### About this exercise
Every entry must appear in the answer exactly as it does here.

### Supplied records
====================
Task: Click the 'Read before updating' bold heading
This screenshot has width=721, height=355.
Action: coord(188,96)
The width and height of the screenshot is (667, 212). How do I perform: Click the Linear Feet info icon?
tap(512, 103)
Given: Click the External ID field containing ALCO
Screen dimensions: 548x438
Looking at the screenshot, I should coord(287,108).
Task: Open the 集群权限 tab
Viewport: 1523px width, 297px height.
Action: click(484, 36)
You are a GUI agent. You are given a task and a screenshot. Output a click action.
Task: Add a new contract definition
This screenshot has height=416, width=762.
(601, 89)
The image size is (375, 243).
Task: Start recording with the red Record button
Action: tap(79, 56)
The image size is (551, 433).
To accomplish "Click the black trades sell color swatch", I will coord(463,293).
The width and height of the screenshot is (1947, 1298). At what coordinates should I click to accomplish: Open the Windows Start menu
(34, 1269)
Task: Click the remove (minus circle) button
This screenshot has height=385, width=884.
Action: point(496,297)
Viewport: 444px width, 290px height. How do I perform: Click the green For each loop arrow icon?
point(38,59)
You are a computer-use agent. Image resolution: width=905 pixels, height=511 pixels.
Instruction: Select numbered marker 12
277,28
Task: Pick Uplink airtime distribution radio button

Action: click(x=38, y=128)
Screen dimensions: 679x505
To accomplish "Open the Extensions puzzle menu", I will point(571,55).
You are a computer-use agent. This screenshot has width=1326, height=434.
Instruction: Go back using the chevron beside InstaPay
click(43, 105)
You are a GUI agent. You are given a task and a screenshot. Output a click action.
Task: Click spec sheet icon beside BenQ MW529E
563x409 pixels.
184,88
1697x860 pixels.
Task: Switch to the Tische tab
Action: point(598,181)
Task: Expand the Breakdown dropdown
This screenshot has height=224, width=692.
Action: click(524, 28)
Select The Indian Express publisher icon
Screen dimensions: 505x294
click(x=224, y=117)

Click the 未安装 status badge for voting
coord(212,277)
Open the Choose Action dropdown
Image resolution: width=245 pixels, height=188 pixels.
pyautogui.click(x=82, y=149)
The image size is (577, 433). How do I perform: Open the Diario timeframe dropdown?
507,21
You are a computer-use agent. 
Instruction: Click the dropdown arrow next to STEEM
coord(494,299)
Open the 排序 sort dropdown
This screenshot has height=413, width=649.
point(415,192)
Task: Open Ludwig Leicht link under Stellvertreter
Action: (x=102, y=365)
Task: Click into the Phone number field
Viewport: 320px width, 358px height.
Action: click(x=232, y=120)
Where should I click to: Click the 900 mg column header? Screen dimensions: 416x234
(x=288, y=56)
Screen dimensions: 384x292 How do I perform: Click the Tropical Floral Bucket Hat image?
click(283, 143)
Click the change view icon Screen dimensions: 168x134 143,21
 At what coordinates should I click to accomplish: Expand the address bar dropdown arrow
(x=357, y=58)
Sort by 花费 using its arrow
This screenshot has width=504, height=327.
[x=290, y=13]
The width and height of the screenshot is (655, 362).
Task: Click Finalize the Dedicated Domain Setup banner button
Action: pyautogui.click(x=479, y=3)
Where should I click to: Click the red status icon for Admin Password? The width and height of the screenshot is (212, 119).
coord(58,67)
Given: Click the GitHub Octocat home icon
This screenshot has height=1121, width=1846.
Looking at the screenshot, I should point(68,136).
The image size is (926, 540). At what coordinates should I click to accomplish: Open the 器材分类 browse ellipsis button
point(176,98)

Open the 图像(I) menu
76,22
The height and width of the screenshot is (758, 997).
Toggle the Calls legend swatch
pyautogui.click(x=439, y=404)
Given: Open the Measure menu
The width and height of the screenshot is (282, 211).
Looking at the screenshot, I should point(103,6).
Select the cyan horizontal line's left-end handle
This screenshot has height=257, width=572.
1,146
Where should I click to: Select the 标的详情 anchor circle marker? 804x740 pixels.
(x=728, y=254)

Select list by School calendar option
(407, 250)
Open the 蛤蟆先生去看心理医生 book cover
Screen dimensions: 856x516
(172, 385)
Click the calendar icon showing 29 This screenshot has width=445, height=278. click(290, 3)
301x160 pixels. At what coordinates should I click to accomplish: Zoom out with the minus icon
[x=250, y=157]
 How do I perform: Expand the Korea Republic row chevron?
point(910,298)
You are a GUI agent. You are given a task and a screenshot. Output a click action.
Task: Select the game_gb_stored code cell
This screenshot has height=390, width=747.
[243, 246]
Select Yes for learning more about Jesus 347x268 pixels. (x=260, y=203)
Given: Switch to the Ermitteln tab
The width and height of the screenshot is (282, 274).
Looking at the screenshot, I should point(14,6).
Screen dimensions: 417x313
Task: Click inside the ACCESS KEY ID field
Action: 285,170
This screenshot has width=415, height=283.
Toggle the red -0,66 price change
====================
### Solution to this task
Task: Click the 'Read before updating' bold heading
This screenshot has width=721, height=355.
Action: coord(188,96)
The width and height of the screenshot is (667, 212). How do I perform: Click the Linear Feet info icon?
tap(512, 103)
Given: Click the External ID field containing ALCO
Screen dimensions: 548x438
Looking at the screenshot, I should coord(287,108).
Task: Open the 集群权限 tab
Viewport: 1523px width, 297px height.
Action: click(484, 36)
You are a GUI agent. You are given a task and a screenshot. Output a click action.
Task: Add a new contract definition
This screenshot has height=416, width=762.
(601, 89)
The image size is (375, 243).
Task: Start recording with the red Record button
Action: tap(79, 56)
The image size is (551, 433).
To accomplish "Click the black trades sell color swatch", I will coord(463,293).
The width and height of the screenshot is (1947, 1298). At what coordinates should I click to accomplish: Open the Windows Start menu
(34, 1269)
Task: Click the remove (minus circle) button
This screenshot has height=385, width=884.
Action: point(496,297)
Viewport: 444px width, 290px height. How do I perform: Click the green For each loop arrow icon?
point(38,59)
You are a computer-use agent. Image resolution: width=905 pixels, height=511 pixels.
Instruction: Select numbered marker 12
277,28
Task: Pick Uplink airtime distribution radio button

Action: click(x=38, y=128)
Screen dimensions: 679x505
To accomplish "Open the Extensions puzzle menu", I will point(571,55).
You are a computer-use agent. This screenshot has width=1326, height=434.
Instruction: Go back using the chevron beside InstaPay
click(43, 105)
You are a GUI agent. You are given a task and a screenshot. Output a click action.
Task: Click spec sheet icon beside BenQ MW529E
563x409 pixels.
184,88
1697x860 pixels.
Task: Switch to the Tische tab
Action: point(598,181)
Task: Expand the Breakdown dropdown
This screenshot has height=224, width=692.
Action: click(524, 28)
Select The Indian Express publisher icon
Screen dimensions: 505x294
click(x=224, y=117)

Click the 未安装 status badge for voting
coord(212,277)
Open the Choose Action dropdown
Image resolution: width=245 pixels, height=188 pixels.
pyautogui.click(x=82, y=149)
The image size is (577, 433). How do I perform: Open the Diario timeframe dropdown?
507,21
You are a computer-use agent. 
Instruction: Click the dropdown arrow next to STEEM
coord(494,299)
Open the 排序 sort dropdown
This screenshot has height=413, width=649.
point(415,192)
Task: Open Ludwig Leicht link under Stellvertreter
Action: (x=102, y=365)
Task: Click into the Phone number field
Viewport: 320px width, 358px height.
Action: click(x=232, y=120)
Where should I click to: Click the 900 mg column header? Screen dimensions: 416x234
(x=288, y=56)
Screen dimensions: 384x292 How do I perform: Click the Tropical Floral Bucket Hat image?
click(283, 143)
Click the change view icon Screen dimensions: 168x134 143,21
 At what coordinates should I click to accomplish: Expand the address bar dropdown arrow
(x=357, y=58)
Sort by 花费 using its arrow
This screenshot has width=504, height=327.
[x=290, y=13]
The width and height of the screenshot is (655, 362).
Task: Click Finalize the Dedicated Domain Setup banner button
Action: pyautogui.click(x=479, y=3)
Where should I click to: Click the red status icon for Admin Password? The width and height of the screenshot is (212, 119).
coord(58,67)
Given: Click the GitHub Octocat home icon
This screenshot has height=1121, width=1846.
Looking at the screenshot, I should point(68,136).
The image size is (926, 540). At what coordinates should I click to accomplish: Open the 器材分类 browse ellipsis button
point(176,98)

Open the 图像(I) menu
76,22
The height and width of the screenshot is (758, 997).
Toggle the Calls legend swatch
pyautogui.click(x=439, y=404)
Given: Open the Measure menu
The width and height of the screenshot is (282, 211).
Looking at the screenshot, I should point(103,6).
Select the cyan horizontal line's left-end handle
This screenshot has height=257, width=572.
1,146
Where should I click to: Select the 标的详情 anchor circle marker? 804x740 pixels.
(x=728, y=254)

Select list by School calendar option
(407, 250)
Open the 蛤蟆先生去看心理医生 book cover
Screen dimensions: 856x516
(172, 385)
Click the calendar icon showing 29 This screenshot has width=445, height=278. click(290, 3)
301x160 pixels. At what coordinates should I click to accomplish: Zoom out with the minus icon
[x=250, y=157]
 How do I perform: Expand the Korea Republic row chevron?
point(910,298)
You are a GUI agent. You are given a task and a screenshot. Output a click action.
Task: Select the game_gb_stored code cell
This screenshot has height=390, width=747.
[243, 246]
Select Yes for learning more about Jesus 347x268 pixels. (x=260, y=203)
Given: Switch to the Ermitteln tab
The width and height of the screenshot is (282, 274).
Looking at the screenshot, I should point(14,6).
Screen dimensions: 417x313
Task: Click inside the ACCESS KEY ID field
Action: 285,170
This screenshot has width=415, height=283.
Toggle the red -0,66 price change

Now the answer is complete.